| Work required |
Your task is to print each record exactly as it reads.

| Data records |
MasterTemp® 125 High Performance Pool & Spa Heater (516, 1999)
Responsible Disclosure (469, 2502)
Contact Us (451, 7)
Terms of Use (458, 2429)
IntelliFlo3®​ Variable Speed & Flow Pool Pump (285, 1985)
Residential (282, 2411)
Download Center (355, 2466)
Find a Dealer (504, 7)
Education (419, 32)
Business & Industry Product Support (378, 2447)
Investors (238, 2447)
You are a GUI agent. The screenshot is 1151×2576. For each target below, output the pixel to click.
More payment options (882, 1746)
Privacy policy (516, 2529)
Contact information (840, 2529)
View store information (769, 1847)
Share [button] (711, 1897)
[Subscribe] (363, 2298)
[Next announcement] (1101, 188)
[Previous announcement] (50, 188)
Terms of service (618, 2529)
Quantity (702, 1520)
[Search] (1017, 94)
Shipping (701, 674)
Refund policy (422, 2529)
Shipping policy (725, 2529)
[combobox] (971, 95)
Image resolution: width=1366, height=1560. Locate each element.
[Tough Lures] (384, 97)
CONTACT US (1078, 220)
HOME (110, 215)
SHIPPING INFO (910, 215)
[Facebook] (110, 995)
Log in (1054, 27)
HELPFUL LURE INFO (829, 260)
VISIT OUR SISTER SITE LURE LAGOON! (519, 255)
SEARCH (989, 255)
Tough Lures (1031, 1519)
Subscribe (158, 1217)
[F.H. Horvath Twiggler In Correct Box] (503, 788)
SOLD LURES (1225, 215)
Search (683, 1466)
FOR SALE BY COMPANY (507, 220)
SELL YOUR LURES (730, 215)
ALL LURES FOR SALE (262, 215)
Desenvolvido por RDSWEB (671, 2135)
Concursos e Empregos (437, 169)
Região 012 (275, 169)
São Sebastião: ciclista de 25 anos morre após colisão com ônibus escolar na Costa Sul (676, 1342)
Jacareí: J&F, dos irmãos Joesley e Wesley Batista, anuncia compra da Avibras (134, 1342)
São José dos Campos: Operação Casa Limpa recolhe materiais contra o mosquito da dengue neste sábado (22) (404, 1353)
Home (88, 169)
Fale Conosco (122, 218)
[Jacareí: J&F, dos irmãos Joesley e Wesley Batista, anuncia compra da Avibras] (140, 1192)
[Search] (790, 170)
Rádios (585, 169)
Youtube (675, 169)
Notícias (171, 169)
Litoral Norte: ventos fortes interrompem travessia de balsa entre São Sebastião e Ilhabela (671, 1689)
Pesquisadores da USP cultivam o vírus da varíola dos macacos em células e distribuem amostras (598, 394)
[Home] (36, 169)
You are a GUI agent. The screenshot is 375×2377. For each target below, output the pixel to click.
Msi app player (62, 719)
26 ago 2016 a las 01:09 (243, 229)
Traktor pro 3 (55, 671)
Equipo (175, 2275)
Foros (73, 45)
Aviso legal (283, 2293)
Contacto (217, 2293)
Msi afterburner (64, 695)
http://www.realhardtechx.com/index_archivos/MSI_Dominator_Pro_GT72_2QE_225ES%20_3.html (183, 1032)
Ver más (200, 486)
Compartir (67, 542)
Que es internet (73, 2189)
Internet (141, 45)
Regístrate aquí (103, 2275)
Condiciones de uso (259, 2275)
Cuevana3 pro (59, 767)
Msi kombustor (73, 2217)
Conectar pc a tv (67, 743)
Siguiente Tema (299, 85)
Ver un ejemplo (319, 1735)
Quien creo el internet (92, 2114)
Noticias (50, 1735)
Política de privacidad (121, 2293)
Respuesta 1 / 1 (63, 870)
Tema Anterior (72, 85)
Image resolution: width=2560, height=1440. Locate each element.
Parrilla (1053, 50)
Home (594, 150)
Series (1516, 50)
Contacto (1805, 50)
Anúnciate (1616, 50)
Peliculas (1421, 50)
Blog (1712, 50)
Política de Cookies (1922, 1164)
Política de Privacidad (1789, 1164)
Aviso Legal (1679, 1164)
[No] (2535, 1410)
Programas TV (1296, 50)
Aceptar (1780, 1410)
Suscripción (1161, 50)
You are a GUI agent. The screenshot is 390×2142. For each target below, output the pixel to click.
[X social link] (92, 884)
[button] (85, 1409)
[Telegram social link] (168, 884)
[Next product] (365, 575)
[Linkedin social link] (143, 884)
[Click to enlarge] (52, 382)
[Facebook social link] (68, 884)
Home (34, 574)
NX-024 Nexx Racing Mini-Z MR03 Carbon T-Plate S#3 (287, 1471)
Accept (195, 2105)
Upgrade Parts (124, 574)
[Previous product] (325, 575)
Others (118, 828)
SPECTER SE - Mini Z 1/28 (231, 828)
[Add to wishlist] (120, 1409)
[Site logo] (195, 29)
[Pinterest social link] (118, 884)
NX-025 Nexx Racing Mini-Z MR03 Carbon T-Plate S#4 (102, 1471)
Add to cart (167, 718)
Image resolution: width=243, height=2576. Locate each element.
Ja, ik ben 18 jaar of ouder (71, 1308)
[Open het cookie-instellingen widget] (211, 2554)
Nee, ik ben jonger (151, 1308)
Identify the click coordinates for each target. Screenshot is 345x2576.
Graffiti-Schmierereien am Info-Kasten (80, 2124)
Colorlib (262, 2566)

| Response to the exercise |
MasterTemp® 125 High Performance Pool & Spa Heater (516, 1999)
Responsible Disclosure (469, 2502)
Contact Us (451, 7)
Terms of Use (458, 2429)
IntelliFlo3®​ Variable Speed & Flow Pool Pump (285, 1985)
Residential (282, 2411)
Download Center (355, 2466)
Find a Dealer (504, 7)
Education (419, 32)
Business & Industry Product Support (378, 2447)
Investors (238, 2447)
You are a GUI agent. The screenshot is 1151×2576. For each target below, output the pixel to click.
More payment options (882, 1746)
Privacy policy (516, 2529)
Contact information (840, 2529)
View store information (769, 1847)
Share [button] (711, 1897)
[Subscribe] (363, 2298)
[Next announcement] (1101, 188)
[Previous announcement] (50, 188)
Terms of service (618, 2529)
Quantity (702, 1520)
[Search] (1017, 94)
Shipping (701, 674)
Refund policy (422, 2529)
Shipping policy (725, 2529)
[combobox] (971, 95)
Image resolution: width=1366, height=1560. Locate each element.
[Tough Lures] (384, 97)
CONTACT US (1078, 220)
HOME (110, 215)
SHIPPING INFO (910, 215)
[Facebook] (110, 995)
Log in (1054, 27)
HELPFUL LURE INFO (829, 260)
VISIT OUR SISTER SITE LURE LAGOON! (519, 255)
SEARCH (989, 255)
Tough Lures (1031, 1519)
Subscribe (158, 1217)
[F.H. Horvath Twiggler In Correct Box] (503, 788)
SOLD LURES (1225, 215)
Search (683, 1466)
FOR SALE BY COMPANY (507, 220)
SELL YOUR LURES (730, 215)
ALL LURES FOR SALE (262, 215)
Desenvolvido por RDSWEB (671, 2135)
Concursos e Empregos (437, 169)
Região 012 (275, 169)
São Sebastião: ciclista de 25 anos morre após colisão com ônibus escolar na Costa Sul (676, 1342)
Jacareí: J&F, dos irmãos Joesley e Wesley Batista, anuncia compra da Avibras (134, 1342)
São José dos Campos: Operação Casa Limpa recolhe materiais contra o mosquito da dengue neste sábado (22) (404, 1353)
Home (88, 169)
Fale Conosco (122, 218)
[Jacareí: J&F, dos irmãos Joesley e Wesley Batista, anuncia compra da Avibras] (140, 1192)
[Search] (790, 170)
Rádios (585, 169)
Youtube (675, 169)
Notícias (171, 169)
Litoral Norte: ventos fortes interrompem travessia de balsa entre São Sebastião e Ilhabela (671, 1689)
Pesquisadores da USP cultivam o vírus da varíola dos macacos em células e distribuem amostras (598, 394)
[Home] (36, 169)
You are a GUI agent. The screenshot is 375×2377. For each target below, output the pixel to click.
Msi app player (62, 719)
26 ago 2016 a las 01:09 (243, 229)
Traktor pro 3 (55, 671)
Equipo (175, 2275)
Foros (73, 45)
Aviso legal (283, 2293)
Contacto (217, 2293)
Msi afterburner (64, 695)
http://www.realhardtechx.com/index_archivos/MSI_Dominator_Pro_GT72_2QE_225ES%20_3.html (183, 1032)
Ver más (200, 486)
Compartir (67, 542)
Que es internet (73, 2189)
Internet (141, 45)
Regístrate aquí (103, 2275)
Condiciones de uso (259, 2275)
Cuevana3 pro (59, 767)
Msi kombustor (73, 2217)
Conectar pc a tv (67, 743)
Siguiente Tema (299, 85)
Ver un ejemplo (319, 1735)
Quien creo el internet (92, 2114)
Noticias (50, 1735)
Política de privacidad (121, 2293)
Respuesta 1 / 1 (63, 870)
Tema Anterior (72, 85)
Image resolution: width=2560, height=1440. Locate each element.
Parrilla (1053, 50)
Home (594, 150)
Series (1516, 50)
Contacto (1805, 50)
Anúnciate (1616, 50)
Peliculas (1421, 50)
Blog (1712, 50)
Política de Cookies (1922, 1164)
Política de Privacidad (1789, 1164)
Aviso Legal (1679, 1164)
[No] (2535, 1410)
Programas TV (1296, 50)
Aceptar (1780, 1410)
Suscripción (1161, 50)
You are a GUI agent. The screenshot is 390×2142. For each target below, output the pixel to click.
[X social link] (92, 884)
[button] (85, 1409)
[Telegram social link] (168, 884)
[Next product] (365, 575)
[Linkedin social link] (143, 884)
[Click to enlarge] (52, 382)
[Facebook social link] (68, 884)
Home (34, 574)
NX-024 Nexx Racing Mini-Z MR03 Carbon T-Plate S#3 (287, 1471)
Accept (195, 2105)
Upgrade Parts (124, 574)
[Previous product] (325, 575)
Others (118, 828)
SPECTER SE - Mini Z 1/28 (231, 828)
[Add to wishlist] (120, 1409)
[Site logo] (195, 29)
[Pinterest social link] (118, 884)
NX-025 Nexx Racing Mini-Z MR03 Carbon T-Plate S#4 (102, 1471)
Add to cart (167, 718)
Image resolution: width=243, height=2576. Locate each element.
Ja, ik ben 18 jaar of ouder (71, 1308)
[Open het cookie-instellingen widget] (211, 2554)
Nee, ik ben jonger (151, 1308)
Identify the click coordinates for each target. Screenshot is 345x2576.
Graffiti-Schmierereien am Info-Kasten (80, 2124)
Colorlib (262, 2566)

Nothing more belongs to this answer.